Bash Style Guide - rom10
https://google-styleguide.googlecode.com/svn/trunk/shell.xml

======
dozzie
* Bash is the only shell scripting language permitted for executables.

Yeah, how about no? Bash is the shell known for being incompatible in how
bashisms work (I'm looking at you, [[ ]]) between _minor_ versions. It's safer
to assume you won't use Bash at all.

* Use sudo to provide elevated access if you need it.

Don't. sudo often doesn't provide enough separation, is fragile and _very_
sensitive to configuration changes and shell is very difficult language to
serialize and deserialize data safely. Architecture your tooling so it doesn't
require privilege elevation.

* [[ ... ]] is preferred over [, test and /usr/bin/[.

It is not.

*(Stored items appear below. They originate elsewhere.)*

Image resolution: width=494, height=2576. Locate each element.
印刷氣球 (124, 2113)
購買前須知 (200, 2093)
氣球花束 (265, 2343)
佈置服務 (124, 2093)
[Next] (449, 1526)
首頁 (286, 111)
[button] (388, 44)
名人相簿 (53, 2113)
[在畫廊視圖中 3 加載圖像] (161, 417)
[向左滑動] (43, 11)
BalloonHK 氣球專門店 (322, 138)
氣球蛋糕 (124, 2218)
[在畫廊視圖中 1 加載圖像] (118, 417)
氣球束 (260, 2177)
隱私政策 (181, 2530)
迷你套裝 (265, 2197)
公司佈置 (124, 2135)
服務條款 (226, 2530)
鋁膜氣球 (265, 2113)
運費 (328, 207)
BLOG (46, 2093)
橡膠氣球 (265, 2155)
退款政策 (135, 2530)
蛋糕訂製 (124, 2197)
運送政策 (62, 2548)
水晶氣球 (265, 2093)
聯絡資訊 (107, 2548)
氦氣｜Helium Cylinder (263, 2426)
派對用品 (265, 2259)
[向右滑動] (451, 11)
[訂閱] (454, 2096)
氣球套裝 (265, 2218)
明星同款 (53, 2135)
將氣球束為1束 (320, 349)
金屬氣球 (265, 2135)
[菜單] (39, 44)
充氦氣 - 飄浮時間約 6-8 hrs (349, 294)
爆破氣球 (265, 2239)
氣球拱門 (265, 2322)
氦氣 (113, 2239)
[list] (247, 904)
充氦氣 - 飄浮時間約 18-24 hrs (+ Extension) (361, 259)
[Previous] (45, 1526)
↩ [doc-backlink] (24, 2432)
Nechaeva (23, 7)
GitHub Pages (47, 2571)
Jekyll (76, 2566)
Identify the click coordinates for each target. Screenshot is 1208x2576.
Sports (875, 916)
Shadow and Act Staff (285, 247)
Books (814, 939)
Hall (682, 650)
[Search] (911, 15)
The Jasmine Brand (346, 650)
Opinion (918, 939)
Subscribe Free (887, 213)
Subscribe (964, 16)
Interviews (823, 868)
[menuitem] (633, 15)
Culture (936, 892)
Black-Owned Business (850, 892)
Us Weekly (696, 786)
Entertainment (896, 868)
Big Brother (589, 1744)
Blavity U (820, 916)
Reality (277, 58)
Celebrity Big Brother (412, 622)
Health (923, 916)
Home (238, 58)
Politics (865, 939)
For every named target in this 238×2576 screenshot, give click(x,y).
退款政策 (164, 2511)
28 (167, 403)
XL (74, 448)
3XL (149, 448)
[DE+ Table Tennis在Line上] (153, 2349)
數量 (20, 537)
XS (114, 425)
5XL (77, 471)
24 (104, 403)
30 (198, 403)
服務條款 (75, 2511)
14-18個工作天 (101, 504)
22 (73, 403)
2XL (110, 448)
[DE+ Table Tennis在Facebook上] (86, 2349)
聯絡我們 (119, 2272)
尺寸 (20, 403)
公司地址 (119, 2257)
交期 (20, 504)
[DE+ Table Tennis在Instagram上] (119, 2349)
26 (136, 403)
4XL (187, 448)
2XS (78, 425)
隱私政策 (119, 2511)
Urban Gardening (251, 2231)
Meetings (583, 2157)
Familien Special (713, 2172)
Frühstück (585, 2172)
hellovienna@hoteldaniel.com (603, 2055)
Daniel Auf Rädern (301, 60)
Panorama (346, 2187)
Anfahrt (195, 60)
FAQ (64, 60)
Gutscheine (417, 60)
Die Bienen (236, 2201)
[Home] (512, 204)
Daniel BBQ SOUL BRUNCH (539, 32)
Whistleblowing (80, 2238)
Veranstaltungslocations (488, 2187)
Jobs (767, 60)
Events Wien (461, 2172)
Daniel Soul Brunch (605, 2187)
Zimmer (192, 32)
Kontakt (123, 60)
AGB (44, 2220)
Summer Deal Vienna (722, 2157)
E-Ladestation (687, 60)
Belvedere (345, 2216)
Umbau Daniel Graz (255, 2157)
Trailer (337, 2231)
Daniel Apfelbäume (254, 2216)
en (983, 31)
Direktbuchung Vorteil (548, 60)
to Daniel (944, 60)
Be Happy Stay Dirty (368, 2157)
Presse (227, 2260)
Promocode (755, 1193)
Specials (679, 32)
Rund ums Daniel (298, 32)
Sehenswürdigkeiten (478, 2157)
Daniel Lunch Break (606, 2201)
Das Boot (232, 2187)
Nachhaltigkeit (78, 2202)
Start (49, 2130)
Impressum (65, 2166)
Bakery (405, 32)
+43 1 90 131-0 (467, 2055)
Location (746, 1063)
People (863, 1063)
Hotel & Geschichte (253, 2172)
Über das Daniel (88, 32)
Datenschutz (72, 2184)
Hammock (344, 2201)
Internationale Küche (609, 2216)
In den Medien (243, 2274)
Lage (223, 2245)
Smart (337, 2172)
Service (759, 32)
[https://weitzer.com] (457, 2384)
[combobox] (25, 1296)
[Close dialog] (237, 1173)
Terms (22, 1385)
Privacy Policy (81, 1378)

It's a bashism, which tends to be incompatible in very subtle ways
between minor Bash versions. Happy bug hunting in such cases.

* Variables modified in a while loop do not propagate to the parent because the loop's commands run in a subshell.

Only valid for Bash. Under other shells you _cannot_ assume the while loop
will be in a separate process.

* The keyword function is optional, but must be used consistently throughout a project.

It should not be used at all. It's excessive and unnecessarily binds the code
to Bash (other shells often don't recognize this keyword).

...and so on. Somebody apparently hasn't used shell much.